As a school administrator, I have spent considerable time of late responding–and assisting others in responding–to the current public health crisis.
I receive lots of questions due to my position and my work in a public school. Our media seem to send us sensationalized and charged messages that can cloud a meaningful view of the facts.
My school district in central New Jersey has required students and staff to remain home and carry out a distance-learning plan in order to keep children engaged and learning for the duration of our time away from school. Moreover, Governor Phil Murphy has issued a stay-at-home order severely restricting movements and interactions among people. This, we understand, will mitigate the spread of COVID-19 and reduce the risk for people vulnerable to this disease.
These measures are consistent with recommendations issued by institutions from the World Health Organization, to the Centers for Disease Control and Prevention, to our local health departments. This should give us confidence in the civic leaders and school superintendents who are working hard to serve the public.
Many people, however, wonder what degree of danger we currently face and how to discuss it with children. Indeed, we have seen instances of public panic on some levels, particularly last week when reports depicted bare shelves in supermarkets.
But given the precautions in place, our circumstances warrant concern but not alarm.
A recent release by the Centre for Evidence-Based Medicine, Oxford University, provides detailed data of infection rates and case fatality rates. The report analyzes figures by country, by age groups, and by risk-factor profile. We can take comfort in knowing that the statistical risk faced by any particular person is low.
In Italy, for example, where the burden on medical facilities has been the most dramatic, roughly one-tenth of one percent of the population has been infected. That is one in one thousand. With a case fatality rate over nine percent in that same country, we understand the need for their quarantine. Statistically, however, while the typical Italian citizen may possibly know someone who has come down with COVID-19, he or she is unlikely to know anyone personally who will die from it.
This does not diminish the importance of every human life, but it does offer some perspective. Italy found itself at a disadvantage because its government and health officials reacted late to the crisis.

*DATA UNDER STUDY*.
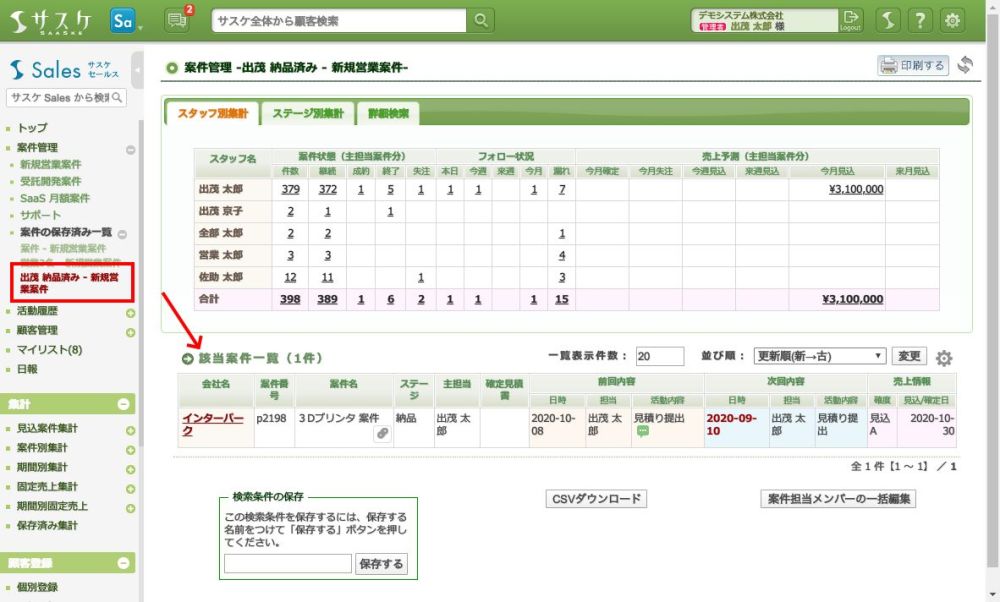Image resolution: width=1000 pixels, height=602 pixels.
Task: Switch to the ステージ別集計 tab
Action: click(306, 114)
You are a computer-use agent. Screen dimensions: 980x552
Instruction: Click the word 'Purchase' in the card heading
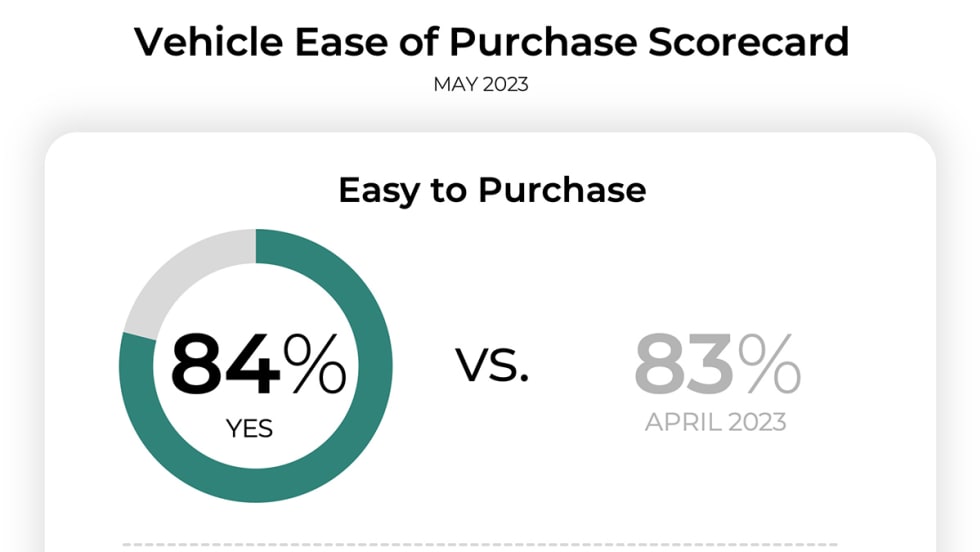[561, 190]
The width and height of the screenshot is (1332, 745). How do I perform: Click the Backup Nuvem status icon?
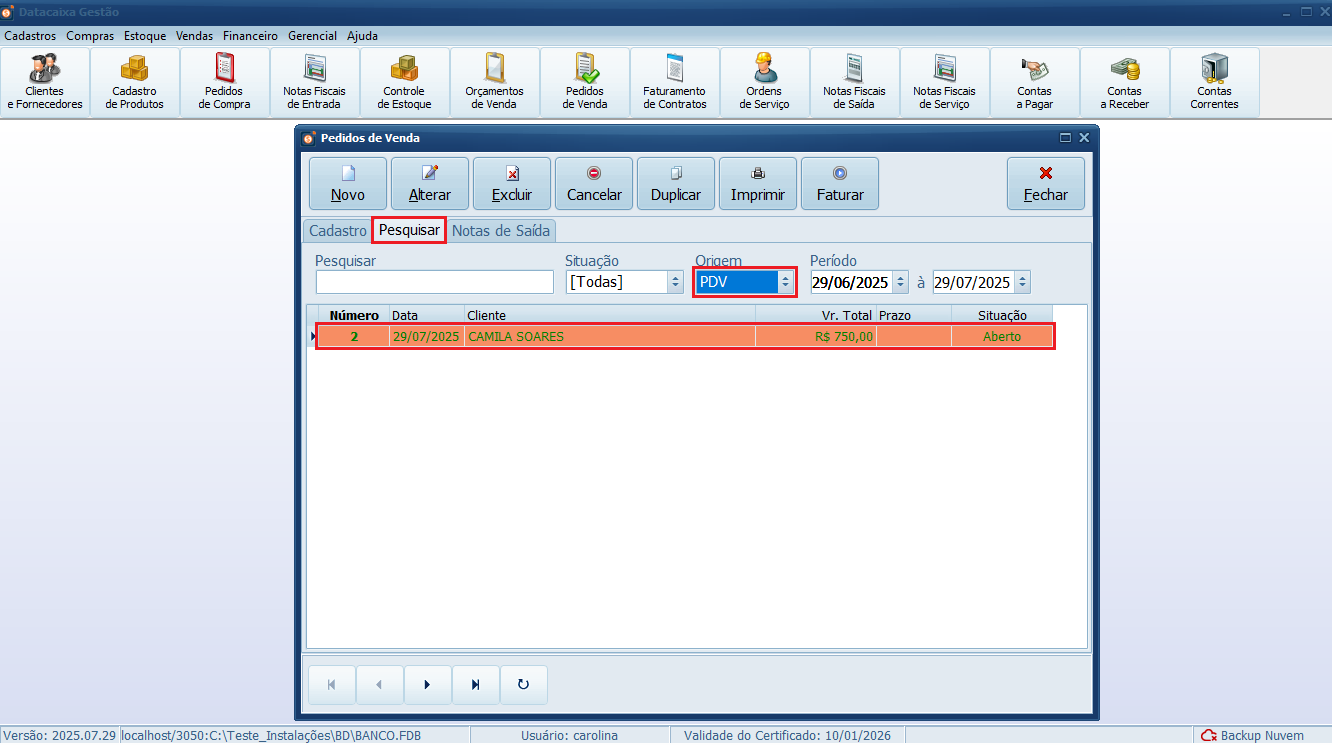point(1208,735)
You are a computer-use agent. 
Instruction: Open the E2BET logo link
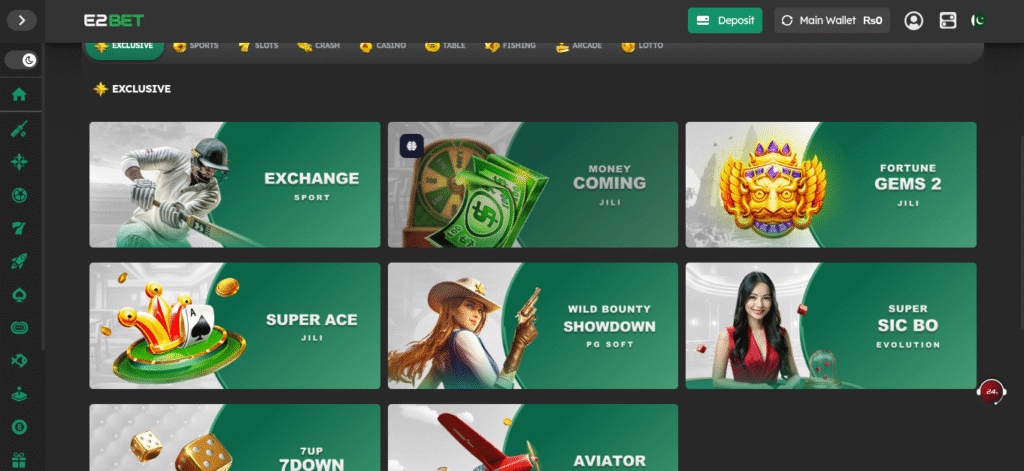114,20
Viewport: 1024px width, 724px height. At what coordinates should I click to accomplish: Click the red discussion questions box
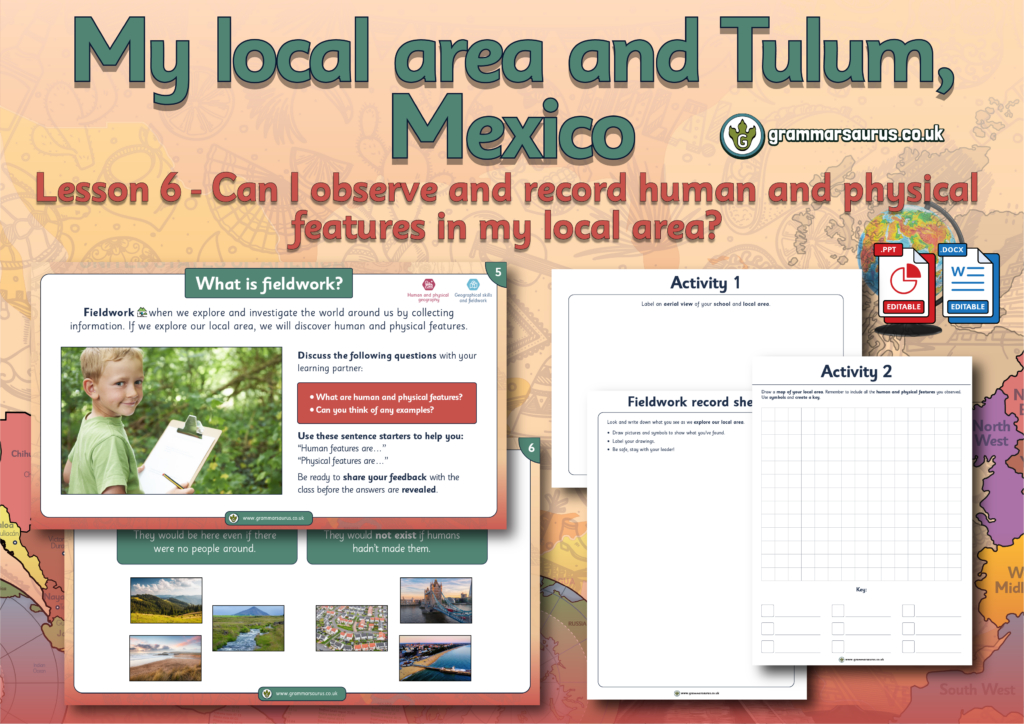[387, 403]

* * *

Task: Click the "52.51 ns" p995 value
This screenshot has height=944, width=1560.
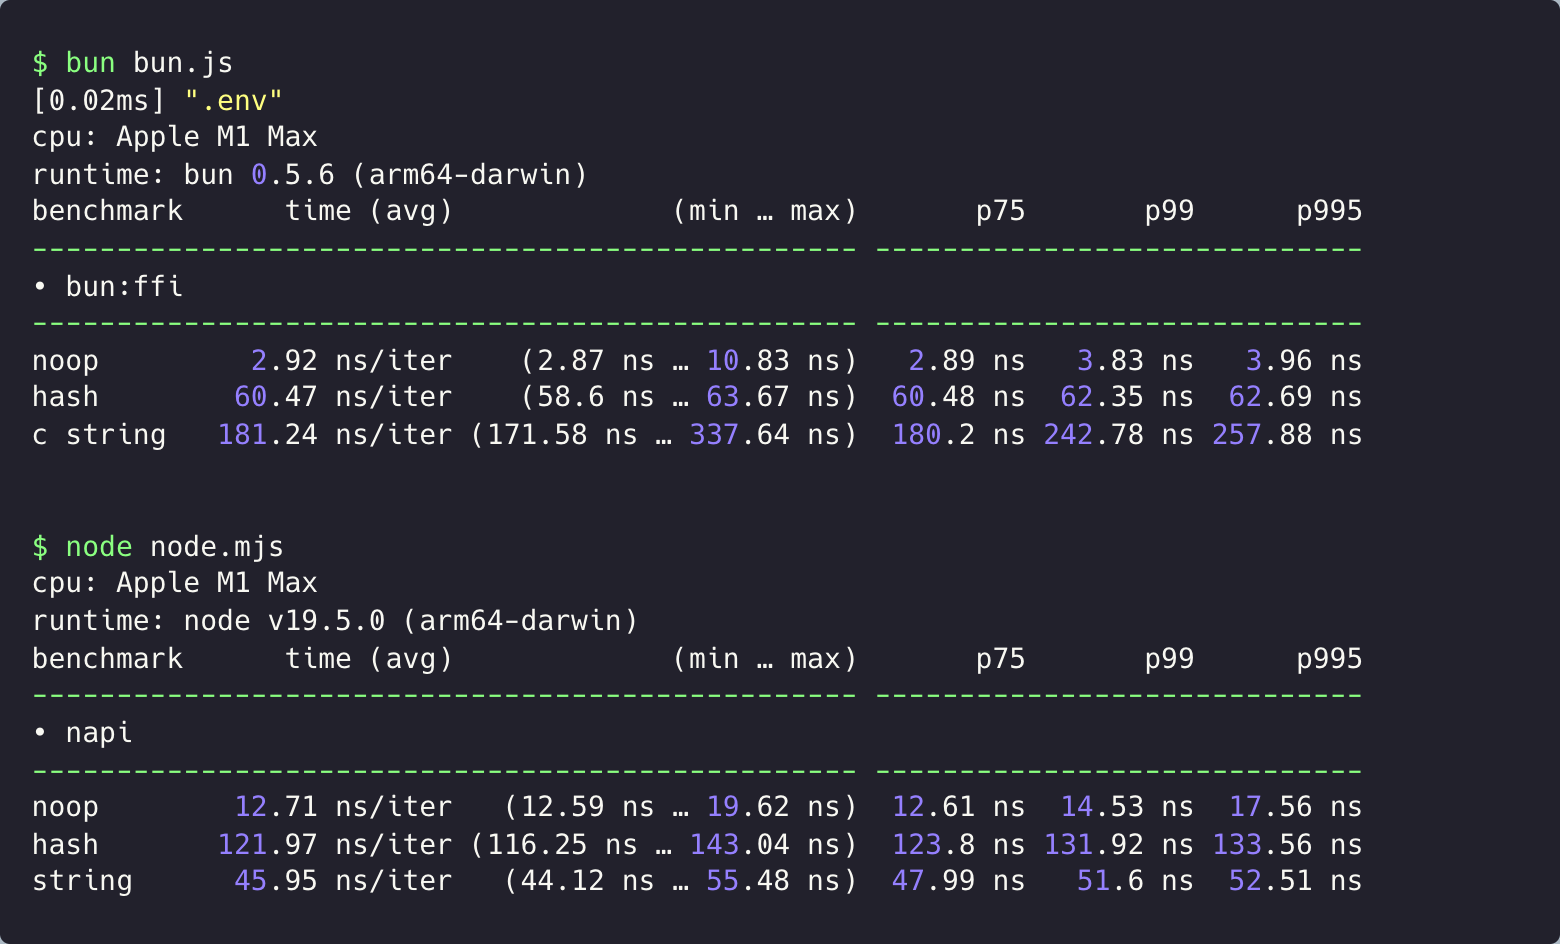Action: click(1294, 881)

*USING THE INFORMATION*.
- A) Translate this sentence from the COVID-19 commentary into Spanish: "But given the precautions in place, our circumstances warrant concern but not alarm."
- B) According to the COVID-19 commentary, roughly what share of Italy's population has been infected?
- C) Write the next paragraph of the COVID-19 commentary, picking up after its final sentence.
The items have nothing to do with the work asked here.

*TASK RESPONSES*.
- A) Pero, dadas las precauciones vigentes, nuestras circunstancias justifican preocupación, pero no alarma.

- B) Roughly one-tenth of one percent, or one in one thousand.

- C)
Here in America, we have learned from what has happened in Italy. Isolation and precautions are in place that not only minimize the remote risk that each individual faces, but more importantly, they slow the spread of disease and ensure that our hospitals will have the capacity to treat those who are infected. This, in turn, protects the elderly and those whose preexisting conditions leave them highly vulnerable.
So the real cause for concern would come about if our current precautions were not in place. But as things are, if we all adhere to the restrictions, some months will pass, and many of us will wonder whether all of the inconvenience had truly been necessary.
To be sure, in global statistical terms, every COVID-19 victim infects two or three other people, and without our current response, many people would get sick. We need to adhere to our public health strategy: staying at home, interacting only with those who live with us, venturing out only for physically isolated exercise or for provisions, washing our hands and sanitizing things we bring into the home, eating well, and keeping up our social relationships electronically. In the process, we should also take care to call our friends and loved ones who live alone, are old, or suffer from conditions that make them vulnerable to illness. We must make sure they have what they need, and if we are called upon to assist, we must follow the proper protocols.
But as we do so, we can assure ourselves and our children that this is a time for keen attention and for patience, but not for undue anxiety.